The Trump-Russia scandal feels like ancient history. But the truth still matters. And the narrative of what occurred remains fiercely contested, as advocates of the former president press the false claim that the entire scandal was a hoax fabricated by his foes.
A jury’s acquittal Tuesday of former Clinton campaign attorney Michael Sussmann, after just six hours of deliberation, on a charge he lied to the FBI in 2016 when he shared a tip about potential ties between the Trump campaign and Russia, was an embarrassing defeat for the three-year-plus investigation of special counsel John Durham. But it was also a blow against the attempt to rewrite history to vindicate the wild lies of a man who hopes to be elected president again.
Durham was first appointed by Attorney General William Barr in May 2019, just after Barr used lies to bury special counsel Robert Mueller’s report into Russian interference in the 2016 campaign. Durham’s charge was to investigate the origins of DOJ’s Russia investigation and determine if related intelligence collection was “lawful and appropriate.” (Barr gave Durham special counsel status in October 2020.) Durham has not identified any wrongdoing on that front. But by prosecuting Sussmann, his team cast a spotlight on the Clinton campaign ties to researchers who unearthed allegations about Trump, and seemed to deliberately release cherry-picked information intended to work up Trump backers.
The context is important here. By the time of Sussmann’s September 19, 2016, meeting with FBI General Counsel James Baker, allegations surrounding Trump and Russia were already a big deal. After Trump urged Russians to target Clinton’s emails, a group of cybersecurity researchers began looking into server data for possible covert communications between the Trump Organization and the Kremlin-connected Alfa Bank. Those researchers contacted Sussmann, who represented both the Clinton campaign and a tech executive involved in the organizing the research.
Sussmann helped the Clinton campaign try to get media coverage of the data. He also shared the data with the FBI. Durham’s entire case against Sussmann was based on an allegation that Sussmann lied in that meeting by stating that he was not representing a client: Clinton. Durham alleged that Sussmann wanted to prompt an FBI investigation into the server matter to make it more likely the press would report on it. The jury clearly didn’t buy this.

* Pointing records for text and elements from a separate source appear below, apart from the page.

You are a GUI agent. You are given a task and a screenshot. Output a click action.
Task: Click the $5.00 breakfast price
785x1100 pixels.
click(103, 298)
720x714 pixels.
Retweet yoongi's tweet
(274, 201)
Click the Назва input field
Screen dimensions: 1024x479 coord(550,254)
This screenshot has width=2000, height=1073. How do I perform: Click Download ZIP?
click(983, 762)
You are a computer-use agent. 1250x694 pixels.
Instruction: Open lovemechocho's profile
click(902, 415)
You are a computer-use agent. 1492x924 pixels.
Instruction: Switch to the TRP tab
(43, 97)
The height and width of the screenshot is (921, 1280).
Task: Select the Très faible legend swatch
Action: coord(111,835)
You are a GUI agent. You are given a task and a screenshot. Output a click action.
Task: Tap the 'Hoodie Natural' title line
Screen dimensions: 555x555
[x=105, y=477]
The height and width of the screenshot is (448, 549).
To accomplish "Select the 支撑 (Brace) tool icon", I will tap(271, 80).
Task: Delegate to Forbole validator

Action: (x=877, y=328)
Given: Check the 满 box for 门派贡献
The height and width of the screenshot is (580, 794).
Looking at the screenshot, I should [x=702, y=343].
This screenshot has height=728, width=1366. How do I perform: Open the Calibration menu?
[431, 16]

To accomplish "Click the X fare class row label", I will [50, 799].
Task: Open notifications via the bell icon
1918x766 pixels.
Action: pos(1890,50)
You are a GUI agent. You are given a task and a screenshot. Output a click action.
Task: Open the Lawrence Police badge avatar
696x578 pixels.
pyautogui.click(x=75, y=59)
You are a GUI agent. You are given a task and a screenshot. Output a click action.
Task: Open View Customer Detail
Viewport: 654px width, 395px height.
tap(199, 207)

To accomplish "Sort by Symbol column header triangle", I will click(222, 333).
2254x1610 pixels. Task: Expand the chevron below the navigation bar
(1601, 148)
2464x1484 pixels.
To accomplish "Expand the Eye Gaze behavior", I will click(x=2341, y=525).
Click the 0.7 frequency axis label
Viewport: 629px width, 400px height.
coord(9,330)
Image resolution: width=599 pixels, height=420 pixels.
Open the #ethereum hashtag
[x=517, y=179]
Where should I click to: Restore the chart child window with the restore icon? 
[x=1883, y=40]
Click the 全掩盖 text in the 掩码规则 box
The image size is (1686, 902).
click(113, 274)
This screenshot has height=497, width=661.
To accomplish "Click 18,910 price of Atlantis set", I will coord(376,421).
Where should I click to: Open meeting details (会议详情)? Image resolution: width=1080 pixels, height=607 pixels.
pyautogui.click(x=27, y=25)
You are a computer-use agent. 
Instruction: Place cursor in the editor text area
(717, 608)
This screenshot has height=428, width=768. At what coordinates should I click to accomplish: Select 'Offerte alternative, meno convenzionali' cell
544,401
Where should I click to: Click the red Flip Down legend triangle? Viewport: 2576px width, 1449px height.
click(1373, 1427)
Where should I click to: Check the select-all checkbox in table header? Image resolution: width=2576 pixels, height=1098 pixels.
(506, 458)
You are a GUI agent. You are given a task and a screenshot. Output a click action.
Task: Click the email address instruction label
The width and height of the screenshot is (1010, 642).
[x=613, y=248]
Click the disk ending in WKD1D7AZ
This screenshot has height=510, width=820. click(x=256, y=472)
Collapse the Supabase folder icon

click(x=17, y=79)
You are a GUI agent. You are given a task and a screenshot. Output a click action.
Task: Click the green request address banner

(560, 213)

Prosecutors failed to show anyone in Clinton’s camp directed Sussmann to contact the FBI. Nor was it clear Sussmann billed Clinton for the meeting. The case against Sussmann, as critics noted when he was charged, and a jury just confirmed, was strikingly weak.
So it is hard to avoid the conclusion that Sussmann’s case is a real example of what Trump and his cronies claimed the Mueller investigation was: a political prosecution.
Durham’s conduct since charging Sussmann has furthered this impression. In court filing in February, Durham indicated that the cyber researchers had also improperly shared data of Russian-made phones being used near the Trump White House in a spurious attempt to smear his administration. Trump and right wing press then declared, falsely, that this meant the Clinton campaign had paid researchers to spy on the Trump White House. (Actually, the cell phone data was gathered when Barack Obama was still president.) The judge in the case faulted Durham’s prosecutors, calling the cellphone data an unnecessary “sideshow,” prompting Durham to disavow the “spying” charges his motion had sparked.
A bigger problem with Durham’s case is that the Alfa Bank server issue had no evident effect on the Russia investigation. The FBI, we know now, was already investigating Trump’s ties to Russia when Sussmann met with Baker. So the server connections didn’t cause the investigation. They in fact seem not to have factored into it at all. Special Counsel Robert Mueller never mentioned the server links. The Senate Intelligence Committee’s lengthy 2020 report devoted just a few paragraphs to the issue, and dismissed it: “The Committee did not find that the DNS activity reflected the existence of substantive or covert communications between Alfa Bank and Trump Organization personnel.” Even if Sussmann had been guilty of the charges against him, his tip had no impact.
All the exertions of Durham and Trump backers to suggest malfeasance in the origin of the Trump Russia investigation cannot alter what was found: Trump knowingly benefited from Russian efforts to interfere in US politics on his behalf. He lied extensively about his campaign’s ties to Russia, about the business interest he had in Russia, even as he publicly sucked up to Vladimir Putin. He obstructed justice to cover up his actions.
It’s true that suspicions of a more organized conspiracy, despite some unresolved evidence, have not been borne out. And early speculation that drew wide attention, including the server story, have gone unsubstantiated. Some claims were overhyped. But Donald Trump and his enablers are running a campaign to use this lack of a resolution, this muddle, and the human dislike of nuance, to declare he did nothing wrong at all when it comes to Russia. He will probably repeat this on the campaign trail. It is a lie, a false narrative. It took a hit Tuesday.